Amazon.co.uk
Andrea Levy writes with wonderful immediacy and liveliness in this, her third novel about the experience of being black in Britain. It's the late 70's and Faith Jackson's in a hurry - to loosen the hold of her loving but strict parents, to "go her own sweet way". At her new job as a dresser at Television Centre Faith negotiates the trip-wires of being black in often slyly witty, seemingly throwaway asides. But her parents' announcement that they might go home to Jamaica and a vicious racist National Front attack on a local bookshop, propels Faith into crisis.
Urged by her parents--"Child, everyone should know where they come from"--she goes to Kingston to stay with garrulous Auntie Coral. For Faith, it was her aunt's and cousin's rich and lively sequence of conversational storytelling's that 'wrapped me in a family history and swaddled me tight in its stories' - then released her into a new sense of self.

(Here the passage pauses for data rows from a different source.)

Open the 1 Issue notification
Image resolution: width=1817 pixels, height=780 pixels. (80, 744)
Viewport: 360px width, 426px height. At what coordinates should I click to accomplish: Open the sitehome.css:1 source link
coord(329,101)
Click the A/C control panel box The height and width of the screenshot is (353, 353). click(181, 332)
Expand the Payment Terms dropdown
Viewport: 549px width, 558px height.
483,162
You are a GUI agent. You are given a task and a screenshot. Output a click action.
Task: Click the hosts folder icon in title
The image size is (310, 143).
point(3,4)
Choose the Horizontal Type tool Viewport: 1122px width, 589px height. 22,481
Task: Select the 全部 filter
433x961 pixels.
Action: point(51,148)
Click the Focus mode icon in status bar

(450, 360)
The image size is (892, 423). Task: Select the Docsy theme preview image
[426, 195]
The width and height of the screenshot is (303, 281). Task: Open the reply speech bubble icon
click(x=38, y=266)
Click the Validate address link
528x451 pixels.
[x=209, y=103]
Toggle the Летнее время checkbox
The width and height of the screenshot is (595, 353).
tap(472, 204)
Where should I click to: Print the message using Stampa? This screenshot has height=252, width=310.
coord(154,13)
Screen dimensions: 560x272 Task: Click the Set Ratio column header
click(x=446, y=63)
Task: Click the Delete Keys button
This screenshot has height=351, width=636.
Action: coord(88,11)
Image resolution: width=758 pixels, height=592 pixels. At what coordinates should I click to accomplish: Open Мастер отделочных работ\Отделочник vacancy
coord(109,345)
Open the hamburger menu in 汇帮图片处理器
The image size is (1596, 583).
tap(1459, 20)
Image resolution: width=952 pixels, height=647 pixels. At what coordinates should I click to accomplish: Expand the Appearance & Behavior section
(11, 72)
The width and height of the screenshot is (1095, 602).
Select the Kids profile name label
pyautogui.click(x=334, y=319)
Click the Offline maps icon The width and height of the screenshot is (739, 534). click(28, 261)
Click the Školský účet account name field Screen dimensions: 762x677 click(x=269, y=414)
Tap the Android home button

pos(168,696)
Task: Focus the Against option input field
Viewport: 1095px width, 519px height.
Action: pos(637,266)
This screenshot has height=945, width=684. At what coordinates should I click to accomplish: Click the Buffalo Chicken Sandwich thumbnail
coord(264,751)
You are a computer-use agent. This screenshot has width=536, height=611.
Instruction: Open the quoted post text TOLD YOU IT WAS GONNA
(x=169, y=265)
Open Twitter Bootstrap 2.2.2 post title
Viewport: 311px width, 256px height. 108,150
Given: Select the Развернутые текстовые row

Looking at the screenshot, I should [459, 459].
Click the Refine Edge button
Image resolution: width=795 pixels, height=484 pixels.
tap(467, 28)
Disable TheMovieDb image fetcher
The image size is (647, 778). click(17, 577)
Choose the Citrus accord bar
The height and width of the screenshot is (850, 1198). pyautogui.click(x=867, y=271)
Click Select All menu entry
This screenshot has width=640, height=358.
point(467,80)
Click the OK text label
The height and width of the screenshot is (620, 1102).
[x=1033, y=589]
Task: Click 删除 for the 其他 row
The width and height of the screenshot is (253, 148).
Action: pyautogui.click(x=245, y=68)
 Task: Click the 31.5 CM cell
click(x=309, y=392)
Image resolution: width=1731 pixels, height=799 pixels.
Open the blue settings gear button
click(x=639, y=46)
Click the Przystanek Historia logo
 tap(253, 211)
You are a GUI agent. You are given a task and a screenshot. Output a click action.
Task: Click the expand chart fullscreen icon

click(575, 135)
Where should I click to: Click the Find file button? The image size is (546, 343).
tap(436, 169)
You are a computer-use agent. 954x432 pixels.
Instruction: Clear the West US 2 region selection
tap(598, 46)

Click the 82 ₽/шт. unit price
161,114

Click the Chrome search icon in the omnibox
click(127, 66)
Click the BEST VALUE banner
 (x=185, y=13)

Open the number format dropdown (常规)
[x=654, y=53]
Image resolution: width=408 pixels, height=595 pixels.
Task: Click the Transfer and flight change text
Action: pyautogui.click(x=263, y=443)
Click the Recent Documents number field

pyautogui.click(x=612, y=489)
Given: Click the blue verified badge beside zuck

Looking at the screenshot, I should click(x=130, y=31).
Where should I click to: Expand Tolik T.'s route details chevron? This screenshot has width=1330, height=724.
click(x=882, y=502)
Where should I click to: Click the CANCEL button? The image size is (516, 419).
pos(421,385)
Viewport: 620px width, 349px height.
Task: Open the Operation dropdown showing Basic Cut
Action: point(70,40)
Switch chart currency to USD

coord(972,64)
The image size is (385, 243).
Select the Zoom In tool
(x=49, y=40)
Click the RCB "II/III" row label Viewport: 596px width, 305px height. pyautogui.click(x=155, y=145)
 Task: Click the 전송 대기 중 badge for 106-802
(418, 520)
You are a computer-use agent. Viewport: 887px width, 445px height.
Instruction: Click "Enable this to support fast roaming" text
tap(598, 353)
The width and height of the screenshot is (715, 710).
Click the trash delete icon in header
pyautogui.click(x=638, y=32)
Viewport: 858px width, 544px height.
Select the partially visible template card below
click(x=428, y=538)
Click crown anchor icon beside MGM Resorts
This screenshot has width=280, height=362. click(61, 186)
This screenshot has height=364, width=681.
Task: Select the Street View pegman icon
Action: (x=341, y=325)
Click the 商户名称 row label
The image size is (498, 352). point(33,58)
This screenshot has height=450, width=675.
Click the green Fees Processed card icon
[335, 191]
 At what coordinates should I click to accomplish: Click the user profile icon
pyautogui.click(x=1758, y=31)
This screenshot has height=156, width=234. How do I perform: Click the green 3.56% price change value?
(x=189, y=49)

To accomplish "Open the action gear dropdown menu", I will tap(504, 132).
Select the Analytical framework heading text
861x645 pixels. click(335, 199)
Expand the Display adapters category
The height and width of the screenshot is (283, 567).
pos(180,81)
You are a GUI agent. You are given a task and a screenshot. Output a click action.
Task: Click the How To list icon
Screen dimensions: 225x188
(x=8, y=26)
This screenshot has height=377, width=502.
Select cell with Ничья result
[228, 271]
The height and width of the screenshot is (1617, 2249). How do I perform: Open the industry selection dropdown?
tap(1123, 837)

Fruit of the Lemon is an affectionate and absorbing narrative that makes its points about racism's effacements and brutalities with unforced but striking resonance. It offers us a voice of pleasurable yet gritty substance and significance: millennial Britain needs more like this. --Ruth Petrie
From Publishers Weekly
Levy's follow-up to the Orange Prize– and Whitbread-winning Small Island explores how racism reveals itself to a young British-born woman of Jamaican descent, and how the pain can be healed by knowledge of one's roots. Faith Jackson is having a rough go after college: she's fired from her apprenticeship at a prestigious textile designer's and her parents are planning to move back to Jamaica. Though Faith has experienced racism throughout her life, she begins to fear her ethnicity will hobble her career. As she becomes more aware of subtle forms of racism at her entry level job in the BBC costume department and elsewhere, she witnesses a hate crime and, in its aftermath, is sent to Jamaica by her parents for a helpful holiday. It's there, in the second half of the book, that Faith learns a great deal about her extended family and understands why her parents may want to return. Unfortunately, the tone shifts, and what was effective through understatement becomes a rushed unfolding of her family history, complete with diagrams of who begot whom. The change in voice and the narrator's issues with island life (particularly her frustration with its culture) obscure the more poignant aspects of her newfound knowledge. (Feb.)